Current position
Moritz Feichtinger is principal investigator of the SNSF-founded research project “Computing the Social”, situated at the University of Basel’s History Department. The project investigates computer and database systems developed and operated by the US army during the war for South Vietnam for the purpose of population control and anti-guerilla warfare.
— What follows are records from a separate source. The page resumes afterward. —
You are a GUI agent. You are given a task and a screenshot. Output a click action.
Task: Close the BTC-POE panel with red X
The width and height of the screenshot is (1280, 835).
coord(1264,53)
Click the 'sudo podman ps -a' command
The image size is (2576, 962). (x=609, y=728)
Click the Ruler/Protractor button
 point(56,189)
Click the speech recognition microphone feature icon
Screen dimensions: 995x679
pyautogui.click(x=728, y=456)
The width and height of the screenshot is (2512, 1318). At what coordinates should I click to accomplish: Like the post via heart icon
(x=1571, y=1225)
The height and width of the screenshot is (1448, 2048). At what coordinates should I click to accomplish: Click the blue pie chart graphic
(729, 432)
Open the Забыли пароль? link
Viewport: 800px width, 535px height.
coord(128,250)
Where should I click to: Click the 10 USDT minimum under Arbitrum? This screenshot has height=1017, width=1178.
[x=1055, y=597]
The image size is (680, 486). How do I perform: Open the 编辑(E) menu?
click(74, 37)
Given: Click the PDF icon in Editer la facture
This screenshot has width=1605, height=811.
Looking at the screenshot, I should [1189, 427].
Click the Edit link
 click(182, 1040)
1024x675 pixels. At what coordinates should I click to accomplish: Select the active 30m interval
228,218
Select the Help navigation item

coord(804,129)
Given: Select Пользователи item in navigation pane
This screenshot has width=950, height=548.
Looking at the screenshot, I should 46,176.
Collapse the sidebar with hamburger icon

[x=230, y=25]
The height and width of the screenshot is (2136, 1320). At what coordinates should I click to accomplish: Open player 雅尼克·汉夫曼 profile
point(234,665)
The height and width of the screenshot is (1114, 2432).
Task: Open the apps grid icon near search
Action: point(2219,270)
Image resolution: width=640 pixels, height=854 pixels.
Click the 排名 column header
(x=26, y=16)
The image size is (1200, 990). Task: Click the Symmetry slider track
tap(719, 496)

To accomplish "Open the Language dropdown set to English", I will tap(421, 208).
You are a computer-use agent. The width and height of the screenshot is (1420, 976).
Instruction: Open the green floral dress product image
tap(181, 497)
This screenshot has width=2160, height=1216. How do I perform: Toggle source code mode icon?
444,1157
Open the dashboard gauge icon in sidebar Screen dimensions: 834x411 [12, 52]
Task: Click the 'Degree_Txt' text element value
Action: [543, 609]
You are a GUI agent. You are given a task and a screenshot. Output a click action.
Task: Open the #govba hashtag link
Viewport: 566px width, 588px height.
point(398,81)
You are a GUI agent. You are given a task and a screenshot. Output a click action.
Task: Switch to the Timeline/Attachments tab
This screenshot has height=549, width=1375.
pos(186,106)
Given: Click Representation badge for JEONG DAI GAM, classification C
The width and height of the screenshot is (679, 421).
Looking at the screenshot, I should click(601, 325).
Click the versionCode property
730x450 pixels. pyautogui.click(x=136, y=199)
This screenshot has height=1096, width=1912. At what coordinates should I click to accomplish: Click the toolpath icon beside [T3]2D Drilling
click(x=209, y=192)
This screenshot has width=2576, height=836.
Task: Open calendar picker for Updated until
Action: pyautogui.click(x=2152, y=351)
To analyse these early digital systems and obsolete data formats, the research employs experimental approaches from digital forensics, media archaeology, and data science.
Research
After the PhD-project in the field of the history of decolonization and violence, Feichtinger’s research is focused on the history of information technology, computational research methods, and the analysis and preservation of “born digital” objects.
Teaching
Moritz Feichtinger has taught courses at Universities in Basel, Bern, Lausanne and Zürich, spanning a wide range of topics from the fields of contemporary and global history, colonial history, computational methods, and theory of history.
Outreach
Moritz Feichtinger has served as scientific consultant and reviewer for numerous public institutions in the areas of digital preservation, digital research methods and their implementation in academic education, and open science.
Work experience
Feichtinger has gained experience in the field of digital humanities and digital history as researcher and lecturer at University of Lausanne’s Department of Language and Information Sciences (SLI), and as the coordinator of the University of Zürich’s Digital History Lab. Prior to that, he worked as postdoctoral researcher and lecturer for global and contemporary history at the University of Berne.
Educational background
Moritz Feichtinger studied History, History of Science and Technology, and Philosophy in Berlin from 2002 to 2009. In 2016, he earned a PhD from the University of Bern with a dissertation on population control and forced relocation during the violent decolonization in Algeria and Kenya (supervised by Prof. Dr. Christian Gerlach and Prof. Dr. Martin Thomas).